Dobbiamo renderci conto che tutti insieme siamo forti e dobbiamo vigilare sulle nostre piccole scelte quotidiane. E stiamo diritti davanti al buio solo se siamo solidali con i profughi e prima ancora critici con noi stessi. È un modo disperato ma profondamente umano. Lottiamo per le generazioni a venire. Se un giorno emergerà un’umanità migliore sarà perché abbiamo educato i nostri figli ad amare senza riserve ogni perseguitato, come ci ha insegnato Papa-Stratìs.

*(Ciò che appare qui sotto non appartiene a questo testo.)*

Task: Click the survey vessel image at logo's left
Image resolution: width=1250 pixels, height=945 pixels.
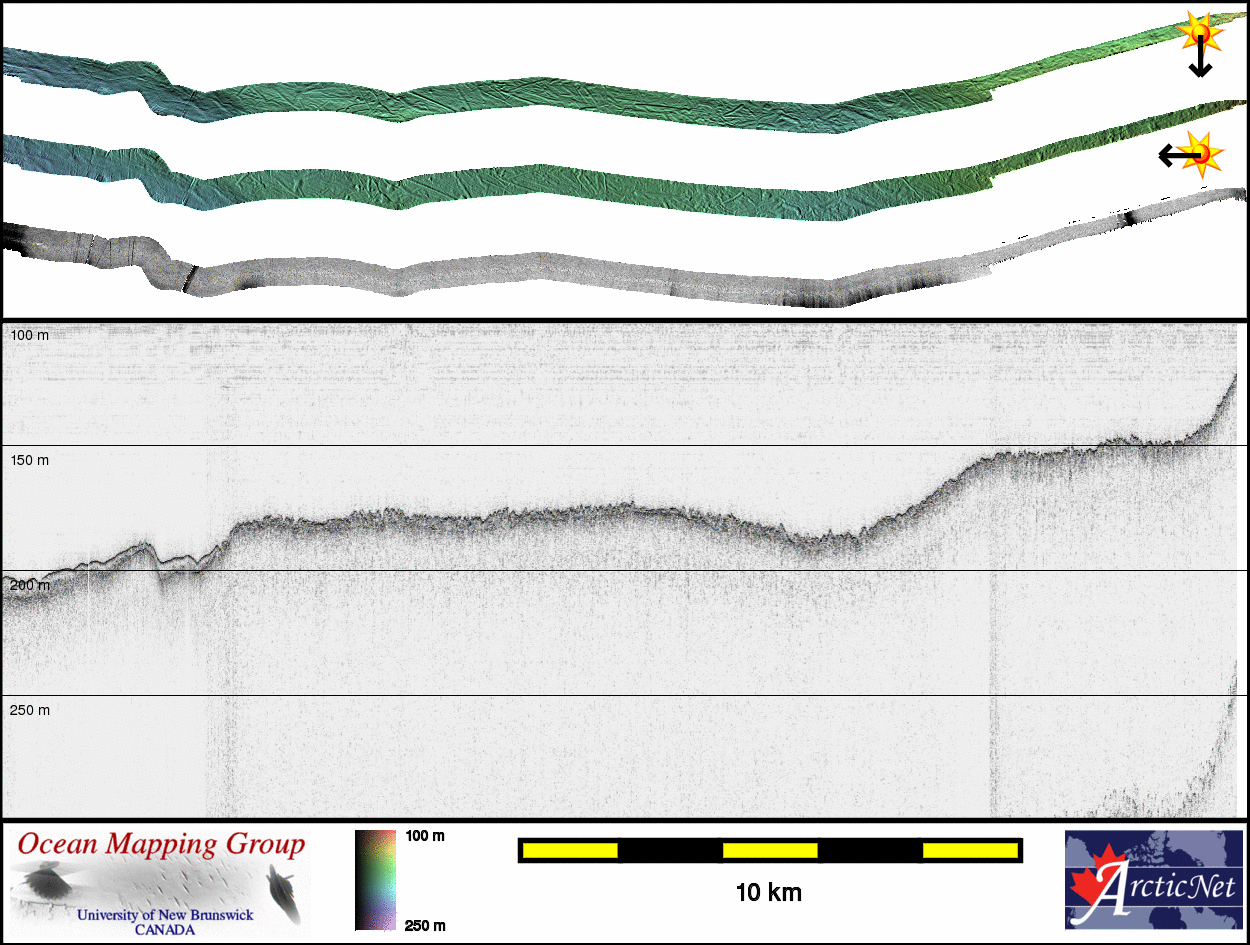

3. I nostri fratelli profughi sono persone coraggiose che fuggono per vivere, fuggono per sfuggire alla morte e alla povertà. Cambieranno la faccia dell’Europa. In meglio se saremo saggi, in peggio se saremo scemi. I loro figli sono il sale della terra, come i nostri. Gli auguriamo con tutto il cuore di portare a buon fine il loro viaggio, di trovare un posto dove mettere radici e godersi le loro famiglie in pace e prosperità fino alla vecchiaia. E ci auguriamo, se mai dovessimo finire al loro posto, di trovare una "Angalià” per ospitarci una sera, per darci magari un pezzo di pane.
Vi ringraziamo tutti di cuore. Ci sostengono i vostri incitamenti e i vostri messaggi. Ci sostiene Rim, che è arrivata a Berlino e ci scrive "ce l’ho fatta”, ci sostiene Rashid, che ci ha spedito la sua foto con le due figliolette dicendo: "Le mie figlie sono al sicuro a casa di mio fratello a Parigi, dormono su un materasso. Ricorderemo per sempre quella notte che ci avete aiutati ad Angalià”. Ci sostiene Siddiqi, che dieci anni fa capitò qui da noi a Lesbo da piccolo profugo e ora, uomo fatto, torna dalla Germania ogni volta che abbiamo bisogno. Ci sostiene Ghiorgos, che finito di lavorare veniva ad Angalià e lasciava di nascosto gli yogurt per i profughi. L’anonimo signore che venne e, dandoci un’amichevole pacca sulla spalla quella sera che eravamo persi, ci mise una banconota in tasca dicendo: "Bravi ragazzi, continuate, sono fiero di voi”. Ci sostiene l’eredità e l’esortazione a non mollare di papaStratìs. Non spariremo, semplicemente adesso vogliamo prendere qualche respiro profondo. Il turno non finisce mai, "Angalià” rimane aperta.
Katerina, Elèni, Ghiorgos e, sempre primo nel
nostro cuore, esempio impareggiabile e luminoso,
Papa-Stratìs.
(Traduzione a cura di Umberto Cini).